Their loyalties, as Samuel Huntington explains in "Who Are We?," are not national, but transnational -- they are citizens of the world with contempt for those who feel chills up their spines when they hear "The Star Spangled Banner." They are taught to have contempt for the economic contribution they make to their country as investors and to feel guilty if they make no other contribution. Their penance is that they must vote left.

Barone goes on to point to a number of electoral results in the 2004 race that highlight how trustfunders voted differently from their productive, working neighbors. Barone sums it up thus.

The good news for Democrats is that they have found a new source of votes and money. The bad news is that an important part of their core constituency has the characteristic that the British Prime Minister Stanley Baldwin ascribed to the press, "power without responsibility, the prerogative of the harlot throughout the ages."

Maybe we need a special “trustfunder tax.” And after all, how could they, or the party they support, object to making the spoiled super-rich “pay their fair share.” Messrs. Kennedy, Kohl, and Dayton, get your checkbooks ready.


Bishops To Campaign Against Death Penalty

One of the issues raised during the 2004 presidential race was John Kerry’s support for legal abortion in the face of unwavering Catholic opposition to the taking of unborn life. One criticism made by Kerry supporters was that they did not apply the same standard to President Bush on the death penalty. Well, now the bishops are going to take a much more active stand on the death penalty.

Cardinal Theodore E. McCarrick of Washington, who played a leading role in developing the new campaign, said the bishops sense that public opinion is shifting against capital punishment, partly because genetic testing has proved that scores of death-row inmates were wrongfully convicted.

"I think the DNA evidence has really shaken up people," McCarrick said. "I think this is a moment, a very special moment, where we can talk about this and people are ready to listen."

The campaign will be formally announced today in Washington and then will move to the state and local level, using all the tools of persuasion at the church's disposal, said John Carr, a staff member of the bishops' conference who will play a coordinating role.

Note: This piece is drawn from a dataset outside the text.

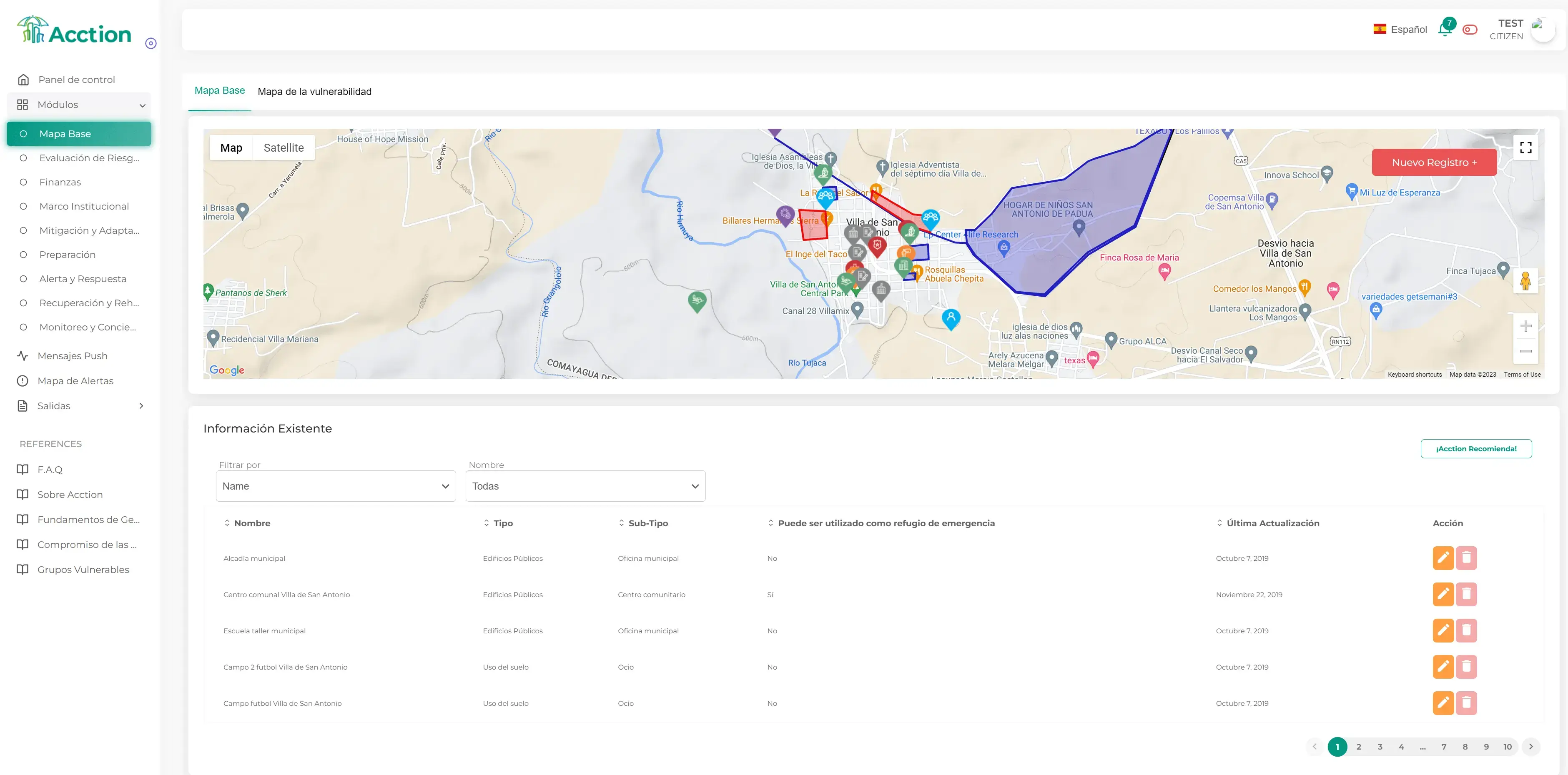Open the Filtrar por Name dropdown

[x=335, y=485]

"We'll be filing briefs in court cases, talking with the people who publish textbooks in Catholic schools, using church bulletins, encouraging homilies and addressing legislation through state Catholic conferences," he said. "The death penalty will end in this country in several ways -- legislation, judges' decisions and decisions by individual prosecutors and jurors -- and we'll be seeking all of those."

There will be opposition to this from different quarters. Evangelicals tend to support the death penalty, as do many conservative Catholics. Even many of those in the prolife movement who oppose the death penalty consider it to be an issue that needs to take a backseat to the protection of innocent life.

Oh, and one more minor detail for those who chastised the bishops for not attacking Bush on the death penalty.

McCarrick, like Hahn, noted that Article 2267 of the Catholic catechism, an authoritative compendium of church teaching, says the church "does not exclude recourse to the death penalty, if this is the only possible way of effectively defending human lives" against a criminal. But the catechism also quotes John Paul II as saying that today, cases in which the execution of the offender is an absolute necessity "are very rare, if not practically nonexistent."

Because of the nuance in the church's teaching, McCarrick said, the bishops will not argue that capital punishment is inherently immoral. "Our job is to try to persuade our Catholic people and everybody of good will that the death penalty in America at this time is not necessary, it's not useful and it's not good," he said.

In other words, the teaching on the death penalty is not of a kind with that on abortion, and people of good faith can differ on whether or not it is justified today in America without going against the teaching of the Church. In short, disagreement with the bishops on this point cannot be seen as morally equivalent to support for abortion.